▶ [Instructions to follow] Show every line in the entries below where the word "computer" appears.

* * *

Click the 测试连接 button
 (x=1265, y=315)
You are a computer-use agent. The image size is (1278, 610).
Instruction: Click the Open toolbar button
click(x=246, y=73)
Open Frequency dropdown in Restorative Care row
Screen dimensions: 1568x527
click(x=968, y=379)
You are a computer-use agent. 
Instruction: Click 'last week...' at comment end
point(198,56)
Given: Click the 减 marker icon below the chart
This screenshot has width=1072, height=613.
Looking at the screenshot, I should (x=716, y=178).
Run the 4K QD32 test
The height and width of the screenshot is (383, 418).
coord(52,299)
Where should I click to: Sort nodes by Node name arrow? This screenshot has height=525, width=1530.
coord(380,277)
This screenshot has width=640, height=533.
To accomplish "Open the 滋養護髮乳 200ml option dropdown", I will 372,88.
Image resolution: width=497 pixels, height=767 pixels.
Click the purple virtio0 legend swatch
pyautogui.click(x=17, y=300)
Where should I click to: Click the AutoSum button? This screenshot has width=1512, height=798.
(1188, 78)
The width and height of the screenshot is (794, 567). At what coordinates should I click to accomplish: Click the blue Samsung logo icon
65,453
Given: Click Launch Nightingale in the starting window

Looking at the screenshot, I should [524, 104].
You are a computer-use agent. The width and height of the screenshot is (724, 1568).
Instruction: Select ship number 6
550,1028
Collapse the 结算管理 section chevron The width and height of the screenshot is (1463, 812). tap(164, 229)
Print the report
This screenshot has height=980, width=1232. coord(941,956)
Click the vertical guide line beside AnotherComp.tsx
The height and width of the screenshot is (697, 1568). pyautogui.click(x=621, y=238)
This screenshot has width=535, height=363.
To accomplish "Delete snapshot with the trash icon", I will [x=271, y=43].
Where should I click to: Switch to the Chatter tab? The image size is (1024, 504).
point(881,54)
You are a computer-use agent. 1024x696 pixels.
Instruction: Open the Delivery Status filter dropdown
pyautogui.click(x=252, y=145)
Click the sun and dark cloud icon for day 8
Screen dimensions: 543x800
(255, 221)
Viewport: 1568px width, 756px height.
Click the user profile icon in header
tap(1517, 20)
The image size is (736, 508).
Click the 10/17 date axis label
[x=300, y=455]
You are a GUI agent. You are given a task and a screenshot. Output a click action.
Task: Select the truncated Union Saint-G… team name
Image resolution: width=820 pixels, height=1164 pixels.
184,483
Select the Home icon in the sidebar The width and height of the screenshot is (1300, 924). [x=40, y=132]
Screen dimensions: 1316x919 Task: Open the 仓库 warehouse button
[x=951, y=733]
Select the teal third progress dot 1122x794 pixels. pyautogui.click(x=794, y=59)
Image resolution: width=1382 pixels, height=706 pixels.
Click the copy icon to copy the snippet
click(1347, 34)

* * *

▶ [Solution to this exercise]
You are a computer-use agent. The image size is (1278, 610).
You are a computer-use agent. 
You are a computer-use agent. The width and height of the screenshot is (724, 1568).
You are a computer-use agent. 1024x696 pixels.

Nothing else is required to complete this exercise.